■ **EXTRAIT DE TEXTE**:
——————
Une enquête menée par la Suède pour "sabotage aggravé" 

La sûreté suédoise (Säpo) a annoncé, mercredi 28 septembre, prendre la tête d'une enquête pour "sabotage aggravé" après les explosions suspectées d'avoir provoqué les fuites. Il "peut s'agir d'un crime grave qui pourrait être au moins en partie dirigé contre les intérêts suédois", affirme le service de renseignement dans un communiqué, ajoutant qu'il "n'est pas exclu qu'une puissance étrangère soit impliquée".

"Il est difficile d'imaginer que c'est accidentel", avait déjà estimé mardi la Première ministre danoise, Mette Frederiksen, affirmant que les dégâts étaient dus à "des actes délibérés". De son côté, la Norvège, désormais principal fournisseur de gaz de l'Europe, a décidé de renforcer la sécurité autour de ses installations pétrolières. Peu de temps après, Ursula von der Leyen, la présidente de la Commission européenne, a elle aussi clairement évoqué un "sabotage".

Mercredi, l'Union européenne a mis en garde contre toute attaque ciblant ses infrastructures énergétiques, dans une déclaration publiée par le chef de la diplomatie européenne, Josep Borrell. "Toutes les informations disponibles indiquent que les fuites sont le résultat d'un acte délibéré", a-t-il souligné. "Toute perturbation délibérée des infrastructures énergétiques européennes est totalement inacceptable et fera l'objet d'une réponse vigoureuse et unie", a affirmé Josep Borrell, au nom des 27 Etats membres de l'UE.
——————
■ **CONSIGNES**:
a) Relevez chaque personne nommée dans l'extrait sur les fuites de gaz, avec la fonction que l'extrait lui attribue.
b) Résumez en deux phrases l'extrait sur les fuites de gaz.
c) D'après l'extrait sur les fuites de gaz, quel pays est désormais le principal fournisseur de gaz de l'Europe ?

■ **JEU DE DONNÉES**:
——————
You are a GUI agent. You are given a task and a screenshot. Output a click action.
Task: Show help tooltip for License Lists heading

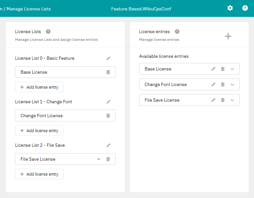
——————
■ **SOLUTIONS PROPOSÉES**:
a)
- Mette Frederiksen, Première ministre danoise
- Ursula von der Leyen, présidente de la Commission européenne
- Josep Borrell, chef de la diplomatie européenne

b) La sûreté suédoise (Säpo) a pris la tête d'une enquête pour « sabotage aggravé » après les explosions suspectées d'avoir provoqué les fuites, sans exclure l'implication d'une puissance étrangère. La Première ministre danoise, la présidente de la Commission européenne et le chef de la diplomatie européenne ont eux aussi évoqué un acte délibéré, et l'UE a promis une réponse vigoureuse et unie à toute perturbation de ses infrastructures énergétiques.

c) La Norvège.